Untukmu Kadalmu dan Untukku Kadalku

Tok Dalang masih diam. Udin masih mengarahkan matanya ke layar.
“Pening aku, Tok. Lemas aku. Tak sanggup otakku ni mikir lagi. Yang satu bilangnya agama itu kadal. Satu lagi bilang agama itu Buddha, Hindu, Jainisme.”
“Udin Tonggek… Udin Tonggek… Kau ni mau cari apa rupanya?”
“Cari agamalah, Tok.”
“Apa kau lupa peribahasa Melayu, lain padang lain belalang, lain lubuk lain ikannya. Jadi, satu kata itu bisa bermakna lain pada kondisi yang lain juga, pada bahasa di bangsa yang berbeda. Paham kau, Din?”
Udin diam sejenak.
“Iya Tok, mulai terbuka juga pikiranku. Tapi Tok, kalau berbeda, kenapa pulak bisa sama-sama ada kata ‘agama’ pada lain-lain bangsa di dunia ni?”
“Makjang! Bijak kau Din. Itulah yang aku tak tahu jawabannya!”

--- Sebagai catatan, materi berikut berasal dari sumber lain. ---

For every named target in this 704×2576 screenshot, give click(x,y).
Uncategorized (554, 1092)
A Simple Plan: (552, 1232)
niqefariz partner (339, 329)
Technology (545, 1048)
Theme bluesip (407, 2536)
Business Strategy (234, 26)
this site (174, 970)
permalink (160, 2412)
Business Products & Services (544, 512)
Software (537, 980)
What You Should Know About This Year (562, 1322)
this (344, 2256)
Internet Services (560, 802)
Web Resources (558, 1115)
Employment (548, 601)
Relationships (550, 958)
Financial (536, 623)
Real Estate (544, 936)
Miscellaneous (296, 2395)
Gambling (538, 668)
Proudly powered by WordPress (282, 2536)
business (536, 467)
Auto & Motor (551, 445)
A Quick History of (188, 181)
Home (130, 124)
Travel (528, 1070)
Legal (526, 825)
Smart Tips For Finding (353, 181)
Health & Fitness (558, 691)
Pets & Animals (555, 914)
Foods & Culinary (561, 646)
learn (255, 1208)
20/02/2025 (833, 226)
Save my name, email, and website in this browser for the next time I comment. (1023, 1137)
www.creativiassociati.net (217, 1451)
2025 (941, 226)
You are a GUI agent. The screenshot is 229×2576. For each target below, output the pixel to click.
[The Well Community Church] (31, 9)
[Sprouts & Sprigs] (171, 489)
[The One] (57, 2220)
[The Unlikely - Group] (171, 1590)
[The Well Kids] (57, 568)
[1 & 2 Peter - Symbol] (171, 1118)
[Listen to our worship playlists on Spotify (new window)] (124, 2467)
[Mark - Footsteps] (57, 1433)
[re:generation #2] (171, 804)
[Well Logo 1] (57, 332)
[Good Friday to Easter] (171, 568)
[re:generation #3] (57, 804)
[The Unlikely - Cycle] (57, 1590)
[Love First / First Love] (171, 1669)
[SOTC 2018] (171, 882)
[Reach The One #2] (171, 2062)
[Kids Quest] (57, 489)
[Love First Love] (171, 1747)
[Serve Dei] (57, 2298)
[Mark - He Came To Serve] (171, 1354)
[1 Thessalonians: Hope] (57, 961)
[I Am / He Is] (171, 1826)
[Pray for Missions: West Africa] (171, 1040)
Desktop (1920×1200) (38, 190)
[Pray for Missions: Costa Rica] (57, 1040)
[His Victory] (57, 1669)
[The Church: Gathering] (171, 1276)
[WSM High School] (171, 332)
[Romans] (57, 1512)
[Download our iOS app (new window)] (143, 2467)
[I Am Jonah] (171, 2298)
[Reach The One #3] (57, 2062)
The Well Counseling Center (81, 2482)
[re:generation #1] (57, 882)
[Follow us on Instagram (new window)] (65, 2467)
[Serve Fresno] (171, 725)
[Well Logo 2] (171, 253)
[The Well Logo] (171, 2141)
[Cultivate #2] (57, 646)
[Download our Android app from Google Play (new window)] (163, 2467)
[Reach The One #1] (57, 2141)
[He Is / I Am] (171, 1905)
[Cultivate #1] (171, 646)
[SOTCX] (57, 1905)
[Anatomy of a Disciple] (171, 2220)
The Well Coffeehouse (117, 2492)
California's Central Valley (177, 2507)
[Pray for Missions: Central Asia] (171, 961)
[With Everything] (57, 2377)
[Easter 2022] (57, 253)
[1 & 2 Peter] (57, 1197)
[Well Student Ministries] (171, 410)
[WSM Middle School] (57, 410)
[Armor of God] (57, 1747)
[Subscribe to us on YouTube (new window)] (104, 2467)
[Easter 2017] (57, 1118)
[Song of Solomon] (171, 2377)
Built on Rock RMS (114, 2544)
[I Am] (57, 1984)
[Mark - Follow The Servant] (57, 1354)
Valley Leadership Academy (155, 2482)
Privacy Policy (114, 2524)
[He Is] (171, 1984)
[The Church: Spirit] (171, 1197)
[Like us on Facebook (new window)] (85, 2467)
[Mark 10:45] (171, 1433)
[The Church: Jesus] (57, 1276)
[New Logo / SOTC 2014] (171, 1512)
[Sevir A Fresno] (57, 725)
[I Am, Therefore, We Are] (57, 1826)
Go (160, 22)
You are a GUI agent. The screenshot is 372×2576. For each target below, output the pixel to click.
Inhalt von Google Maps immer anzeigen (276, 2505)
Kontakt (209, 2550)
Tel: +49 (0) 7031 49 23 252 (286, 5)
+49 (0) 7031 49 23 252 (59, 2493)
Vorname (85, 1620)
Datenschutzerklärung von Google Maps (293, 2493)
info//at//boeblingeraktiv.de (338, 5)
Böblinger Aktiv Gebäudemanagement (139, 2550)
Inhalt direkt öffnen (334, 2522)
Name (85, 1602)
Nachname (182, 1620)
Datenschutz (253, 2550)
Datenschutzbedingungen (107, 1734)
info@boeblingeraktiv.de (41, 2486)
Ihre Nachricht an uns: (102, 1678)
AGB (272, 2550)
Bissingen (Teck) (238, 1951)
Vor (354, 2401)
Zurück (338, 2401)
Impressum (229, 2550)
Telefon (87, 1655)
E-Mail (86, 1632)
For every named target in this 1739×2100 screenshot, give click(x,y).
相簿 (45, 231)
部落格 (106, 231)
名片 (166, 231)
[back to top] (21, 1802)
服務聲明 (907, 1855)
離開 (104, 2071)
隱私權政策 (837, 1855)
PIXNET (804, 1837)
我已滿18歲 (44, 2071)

“Jadi kalau macam tu Tok, Islam memang bukan agamalah ya, tetapi ajaran, jalan hidup. Jadi, macam mana kalau kita ubah dan ganti kalimat ‘untukmu agamamu dan untukku agamaku’ menjadi ‘untukmu tradisimu dan untukku tradisiku’? Atau, ‘untukmu jalan hidupmu dan untukku jalan hidupku’. Atau, ‘untukmu kadalmu dan untuk kadalku’”.
“Kau ni, Din… Minta pijak apa minta tumit?!”
“Maaflah, Tok. Aku ini orang bodoh. Tak ada yang ajarkan aku.” Udin menunduk sedikit.
“Makanya, banyak-banyak kau mengaji. Tanya segala sesuatu pada ahlinya.”
“Iya. Terima kasih, Tok Dalang. Alhamdulillah.”